我用simple_html_dom爬取网页,原网页的编码是gb2312,用mb_convert_encoding
转换编码为utf-8
mb_convert_encoding($innertext, 'UTF-8', 'GB2312');
爬取地址
http://www.cba.gov.cn/cbastats/teamdetail.aspx?id=Te013
核心代码
$shd = new simple_html_dom();
$shd->load_file('http://www.cba.gov.cn/cbastats/teamdetail.aspx?id=Te013');
$playerNodes = $shd->find('table#DataGrid2 tr');
unset($playerNodes[0]);
foreach ($playerNodes as $ky => $playerNode) {
//查找节点
$playerNodeTds = $playerNode->children();
$playerNodeA = $playerNodeTds[0]->children();
$playerId = explode('=', $playerNodeA[0]->href);
//获取内容
$player['team_id'] = $team['team_id'];
$player['player_id'] = $playerId[1];
$player['player_name'] = mb_convert_encoding($playerNodeA[0]->innertext, 'UTF-8', 'GB2312');
$player['number'] = $playerNodeTds[1]->innertext;
$player['birthday'] = mb_convert_encoding($playerNodeTds[2]->innertext, 'UTF-8', 'GB2312');
$player['position'] = mb_convert_encoding($playerNodeTds[3]->innertext, 'UTF-8', 'GB2312');
$player['height'] = $playerNodeTds[4]->innertext;
$player['weight'] = $playerNodeTds[5]->innertext;
var_dump($player['player_name']);
}
结果
string(6) "李航"
string(9) "周启新"
string(6) "郭磊"
string(9) "赵泰隆"
string(4) "孙?"
string(9) "孙伟博"
string(9) "谢亚财"
string(9) "贾俊龙"
string(9) "陈林坚"
string(9) "王哲林"
string(9) "黄毅超"
string(9) "王增杰"
string(17) "法迪·哈提布"
string(16) "杰里米-泰勒"
string(20) "德怀特·拜克斯"
可以看到 string(4) "孙?"
没有转换过来,正确的是孙喆
。
大部分转换正常,但是有些字转不过来,会转成问号——?,请教各位大神有什么好办法解决这个问题?
非常感谢~
试下这样看看?喆
属于生僻字,不在gb2312中,在gbk中存在。
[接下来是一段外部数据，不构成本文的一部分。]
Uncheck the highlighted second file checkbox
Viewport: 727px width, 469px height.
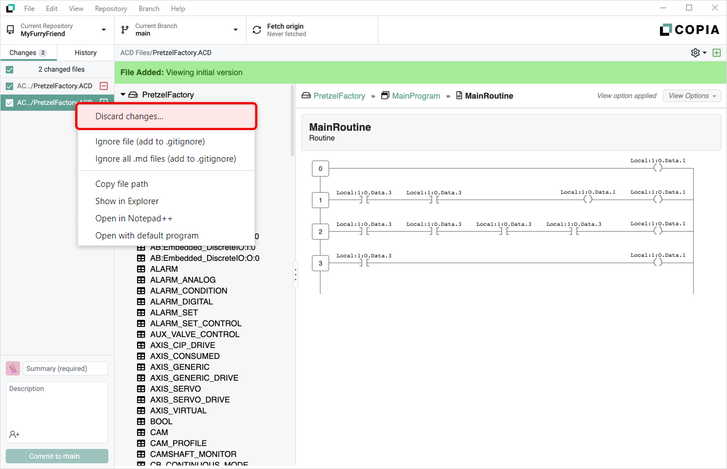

GB18030字符集兼容GBK
mark下生僻字集合:劼,晅,虞,崟,珺,祎,鏐,勍,璟,芃,夐,昱,昉,昳,旸,睿,崑,翀,弋,嬿,贇,喆
<?php
set_time_limit(0);
require_once('simple_html_dom.php');
//$page = file_get_contents('http://www.cba.gov.cn/cbastats/teamdetail.aspx?id=Te013');
//$page=iconv('GBK', 'UTF-8', $page);
//echo $page;exit();
$shd = new simple_html_dom();
//$shd->load($page);
$shd->load_file('http://www.cba.gov.cn/cbastats/teamdetail.aspx?id=Te013');
$playerNodes = $shd->find('table#DataGrid2 tr');
unset($playerNodes[0]);
foreach ($playerNodes as $ky => $playerNode) {
//查找节点
$playerNodeTds = $playerNode->children();
$playerNodeA = $playerNodeTds[0]->children();
$playerId = explode('=', $playerNodeA[0]->href);
//获取内容
$player['team_id'] = $team['team_id'];
$player['player_id'] = $playerId[1];
$player['player_name'] = $playerNodeA[0]->innertext;
$player['number'] = mb_convert_encoding($playerNodeTds[1]->innertext, 'GBK', 'GB2312');
$player['birthday'] = mb_convert_encoding($playerNodeTds[2]->innertext, 'GBK', 'GB2312');
$player['position'] = mb_convert_encoding($playerNodeTds[3]->innertext, 'GBK', 'GB2312');
$player['height'] = $playerNodeTds[4]->innertext;
$player['weight'] = $playerNodeTds[5]->innertext;
var_dump($player['player_name']);
}